Note that have been summed here injuries and fatalities (even if deaths could arguably count more) as it is difficult to create a scale between these two.
The table below displays a top10 of victims per event type:
subset(arrange(sd3, desc(sd3$total_victims))[1:10,], select=c("EVTYPE",
"total_events", "total_injuries", "total_fatalities", "total_victims"))## # A tibble: 10 x 5
## EVTYPE total_events total_injuries total_fatalities total_victims
## <fct> <int> <dbl> <dbl> <dbl>
## 1 TORNADO 60652 91346 5633 96979
## 2 EXCESSIVE H… 1678 6525 1903 8428
## 3 TSTM WIND 219940 6957 504 7461
## 4 FLOOD 25326 6789 470 7259
## 5 LIGHTNING 15754 5230 816 6046
## 6 HEAT 767 2100 937 3037
## 7 FLASH FLOOD 54277 1777 978 2755
## 8 ICE STORM 2006 1975 89 2064
## 9 THUNDERSTOR… 82563 1488 133 1621
## 10 WINTER STORM 11433 1321 206 1527The graphic below shows a top10 of the worst events in terms of victims:
# ploting nb victims / events type
g <- ggplot(data=top10_victims,
aes(x=reorder(EVTYPE, -total_victims), y=total_victims, fill=EVTYPE))
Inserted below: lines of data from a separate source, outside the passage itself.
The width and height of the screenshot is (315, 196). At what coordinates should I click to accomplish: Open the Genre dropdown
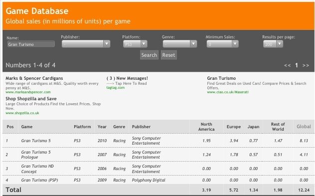pyautogui.click(x=180, y=44)
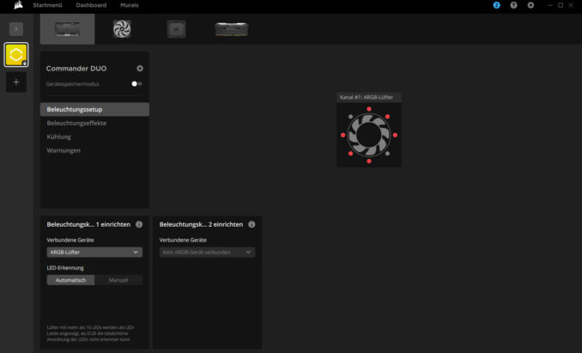
Task: Open the Dashboard menu
Action: coord(91,5)
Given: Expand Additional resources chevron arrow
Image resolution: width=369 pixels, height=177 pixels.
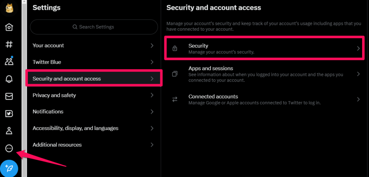Looking at the screenshot, I should click(x=152, y=144).
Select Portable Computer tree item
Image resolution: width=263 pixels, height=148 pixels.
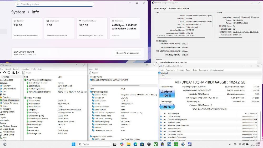click(x=10, y=103)
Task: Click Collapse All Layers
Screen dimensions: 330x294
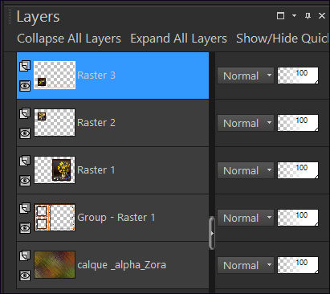Action: 69,39
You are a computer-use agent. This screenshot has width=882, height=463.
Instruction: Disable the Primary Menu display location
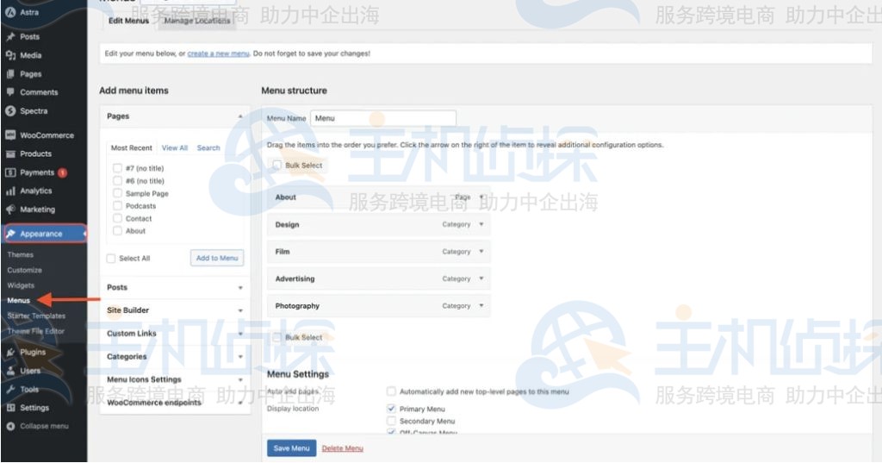pyautogui.click(x=392, y=409)
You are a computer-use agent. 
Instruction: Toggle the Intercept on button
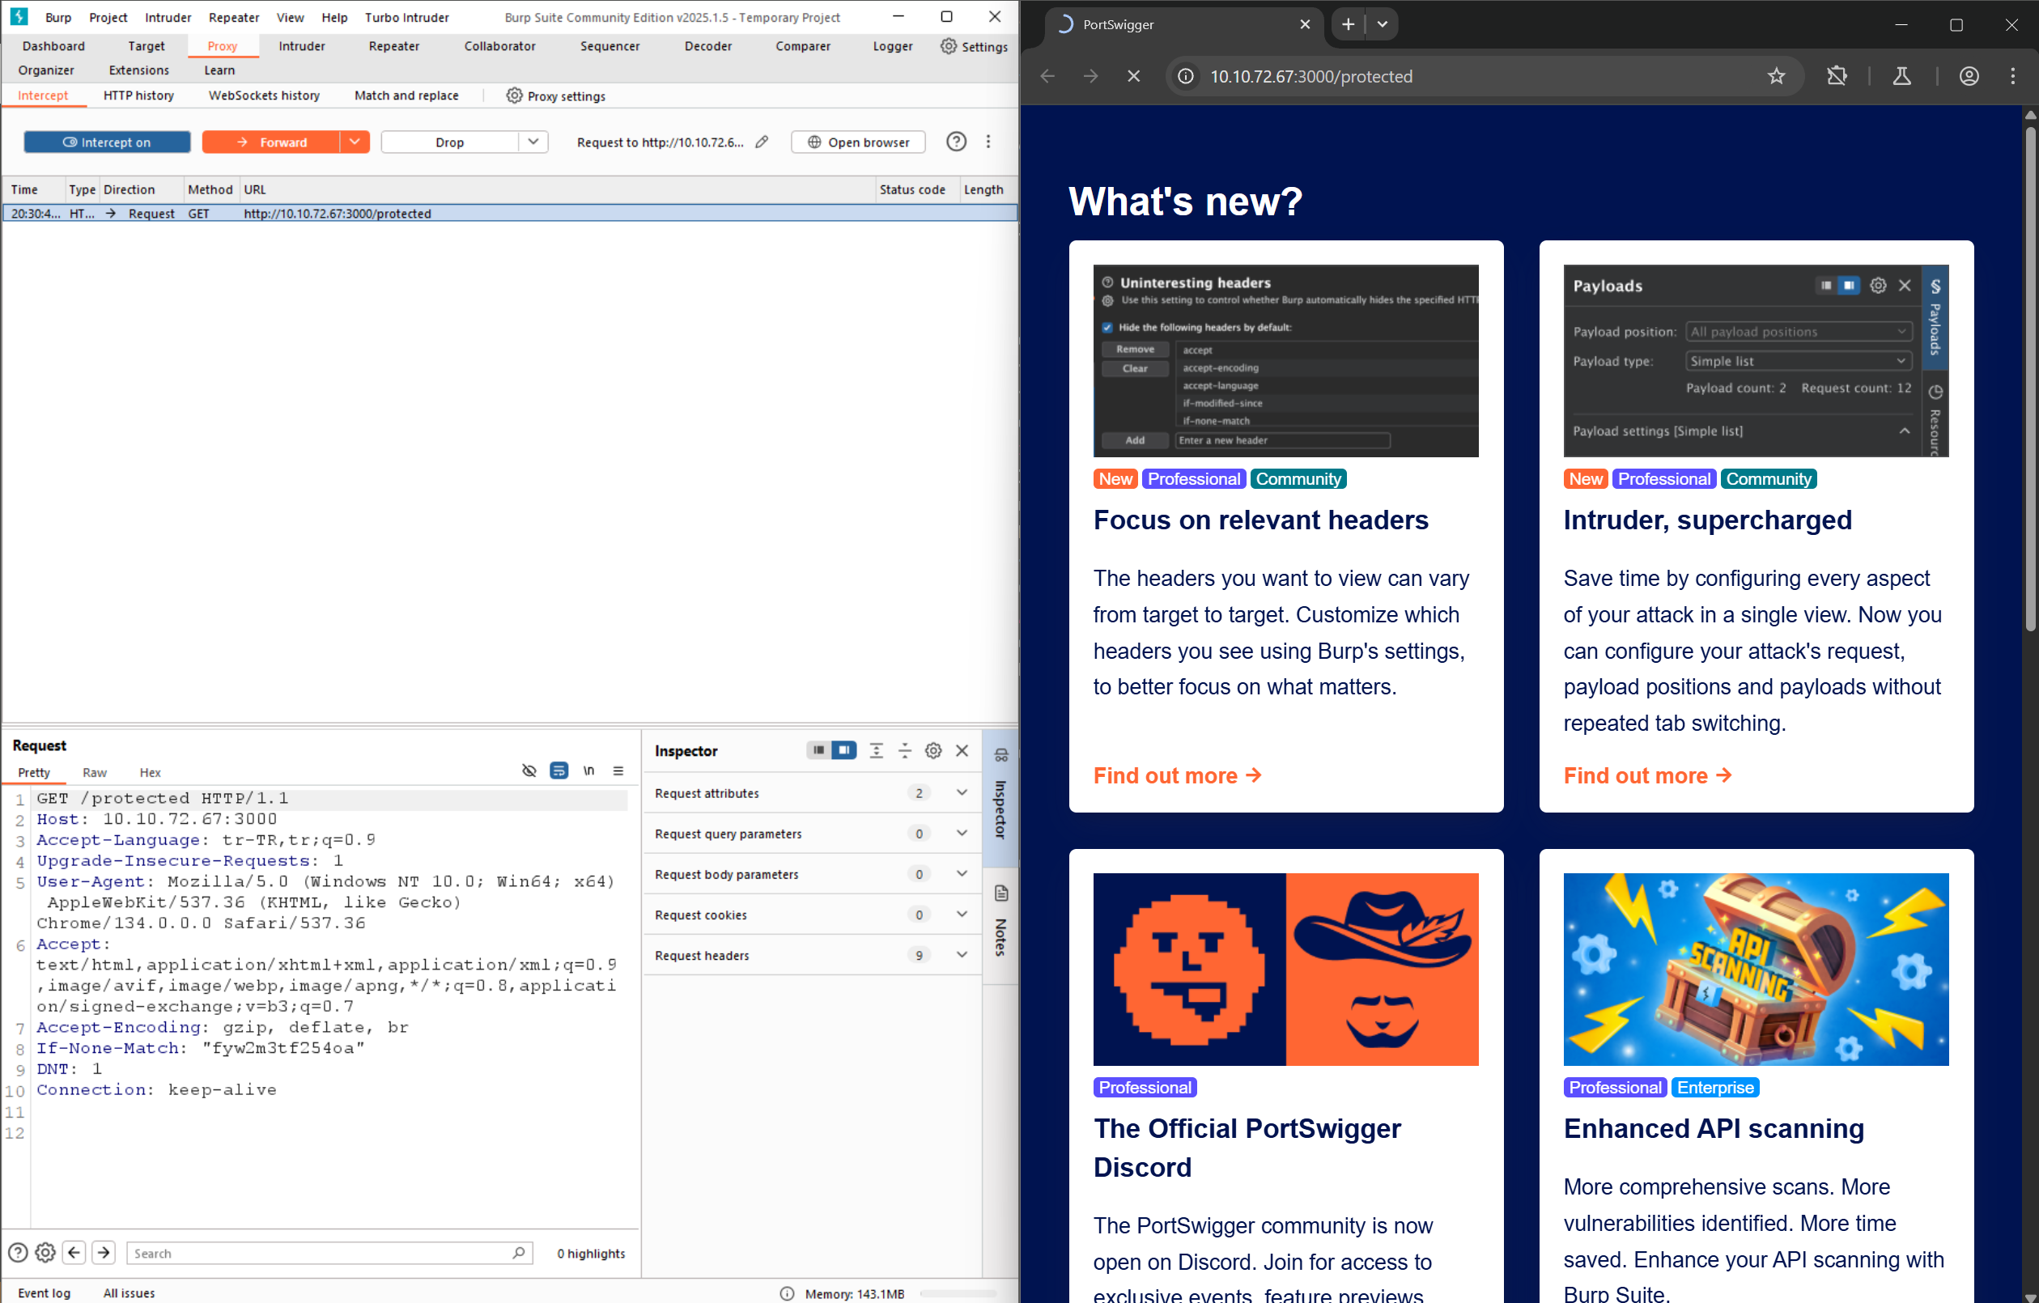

# printing plot with adequate legends and scaling
g + geom_bar(stat="identity") + theme_minimal() +
ggtitle("TOTAL NUMBER OF VICTIMS PER EVENTS TYPE") + labs(fill="Events") +
scale_y_continuous(name="number of injuries + fatalities",
labels = scales::comma) +
theme(axis.title.x=element_blank(), axis.text.x=element_blank(),
axis.ticks.x=element_blank())
Economic based approach
Now from an economic point of view, the result is again different with FLOOD arriving first in term of damages amount.
As for victims, both property and crop damages have been added together to get these results.
The table below displays a top10 of economic damages per event type:
subset(arrange(sd3, desc(sd3$total_damages))[1:10,], select=c("EVTYPE",
"total_events", "total_property_damages",
"total_crop_damages", "total_damages"))## # A tibble: 10 x 5
## EVTYPE total_events total_property_d… total_crop_dama… total_damages
## <fct> <int> <dbl> <dbl> <dbl>
## 1 FLOOD 25326 144657709800 5661968450 150319678250
## 2 HURRICAN… 88 69305840000 2607872800 71913712800
## 3 TORNADO 60652 56937162897 414954710 57352117607
## 4 STORM SU… 261 43323536000 5000 43323541000
## 5 HAIL 288661 15732269877 3025954650 18758224527
## 6 FLASH FL… 54277 16140815011 1421317100 17562132111
## 7 DROUGHT 2488 1046106000 13972566000 15018672000
## 8 HURRICANE 174 11868319010 2741910000 14610229010
## 9 RIVER FL… 173 5118945500 5029459000 10148404500
## 10 ICE STORM 2006 3944928310 5022113500 8967041810The graphic below shows the 10 worst events in terms of economic damages.
# ploting damages / events type
g <- ggplot(data=top10_damages,
aes(x=reorder(EVTYPE, -total_damages), y=total_damages, fill=EVTYPE))
# printing plot with adequate legends and scaling
g + geom_bar(stat="identity") + theme_minimal() +
ggtitle("TOTAL AMOUNT OF DAMAGES PER EVENTS TYPE") + labs(fill="Events") +
scale_y_continuous(name="amount of damages (property + crop) in USD",
labels = scales::comma) +
theme(axis.title.x=element_blank(), axis.text.x=element_blank(),
axis.ticks.x=element_blank())
This is the end, thanks for reading until it!